ASSIGNED TASK - When you transcribe the lines below, keep every word the same and leave the pictures behind.

Items from a data source:
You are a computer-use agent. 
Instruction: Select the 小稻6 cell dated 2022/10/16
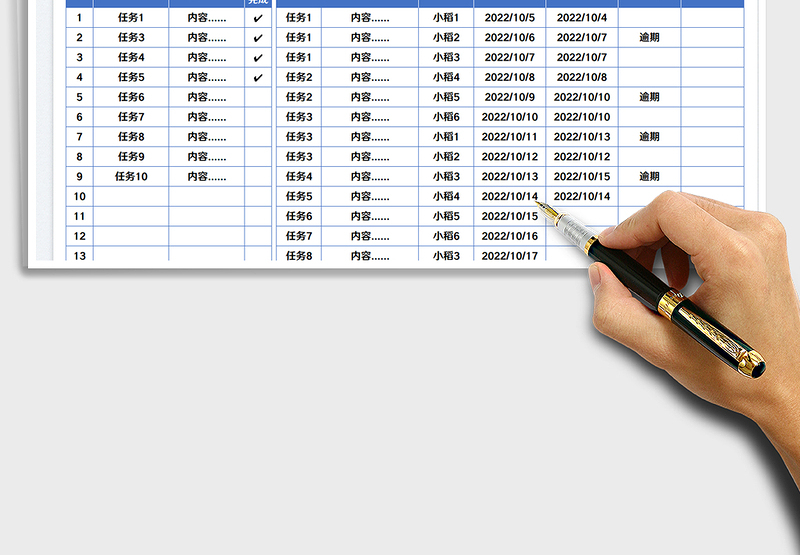point(446,236)
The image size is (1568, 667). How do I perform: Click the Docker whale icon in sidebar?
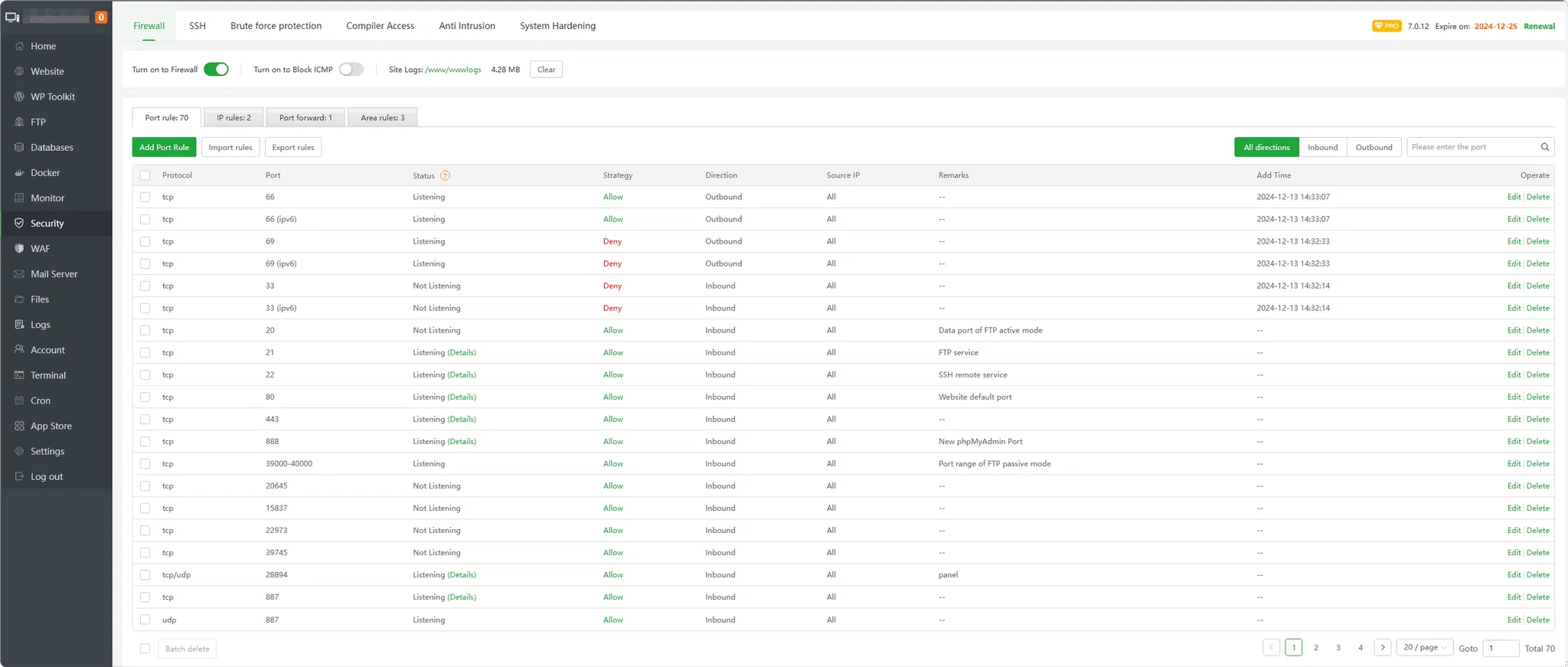point(19,173)
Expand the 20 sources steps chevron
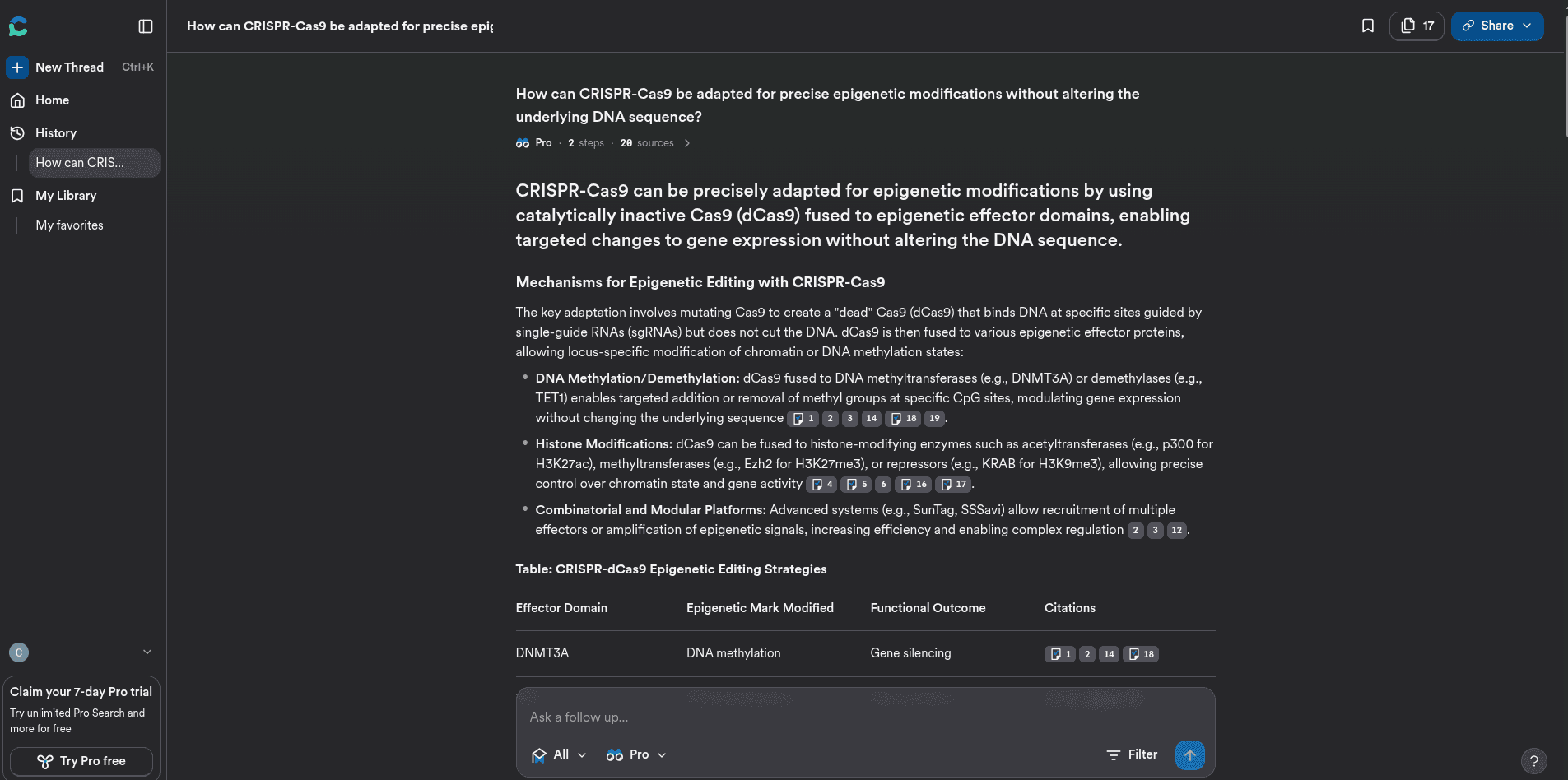Screen dimensions: 1568x780 pos(687,143)
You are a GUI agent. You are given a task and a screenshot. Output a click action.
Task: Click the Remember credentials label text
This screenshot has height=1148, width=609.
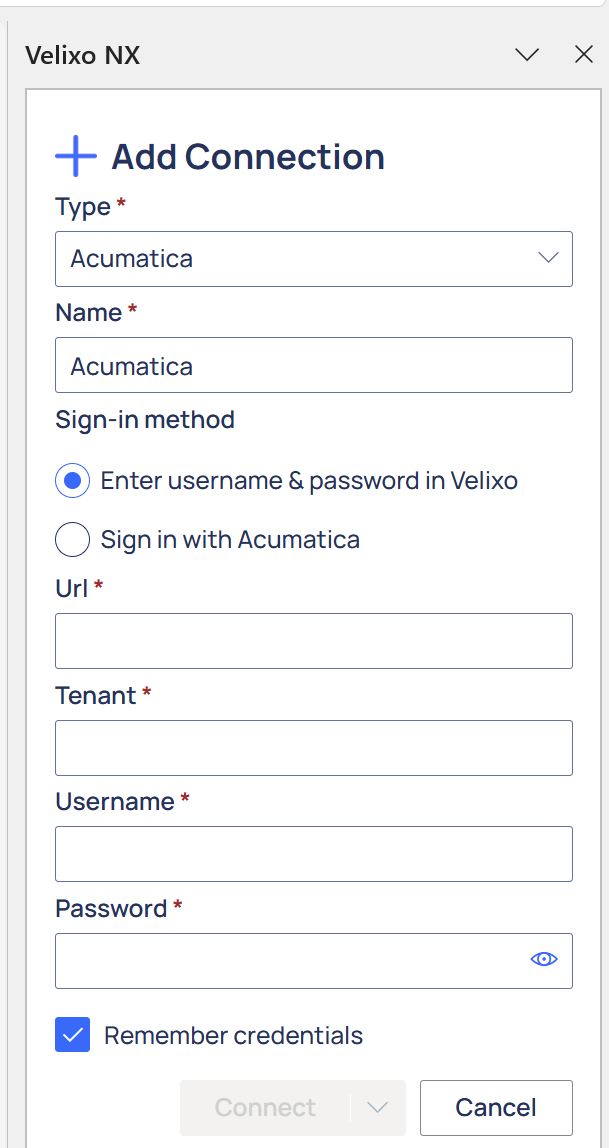pyautogui.click(x=233, y=1035)
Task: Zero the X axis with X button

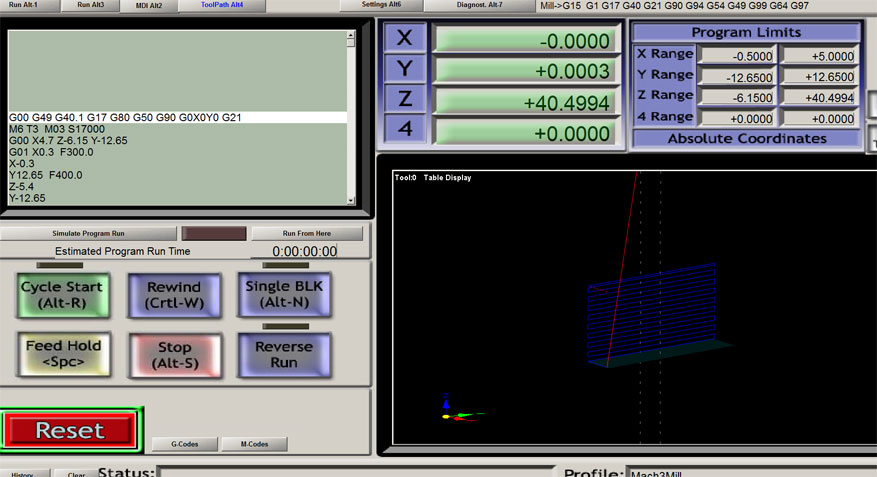Action: tap(405, 39)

FINISHED EXERCISE -
You are a computer-use agent. 
Instruction: Select the 小稻6 cell dated 2022/10/16
point(446,236)
The image size is (1568, 667). How do I perform: Click the Docker whale icon in sidebar?
point(19,173)
Expand the 20 sources steps chevron
Screen dimensions: 1568x780 pos(687,143)
You are a GUI agent. You are given a task and a screenshot. Output a click action.
Task: Click the Remember credentials label text
This screenshot has height=1148, width=609.
pyautogui.click(x=233, y=1035)
Task: Zero the X axis with X button

Action: tap(405, 39)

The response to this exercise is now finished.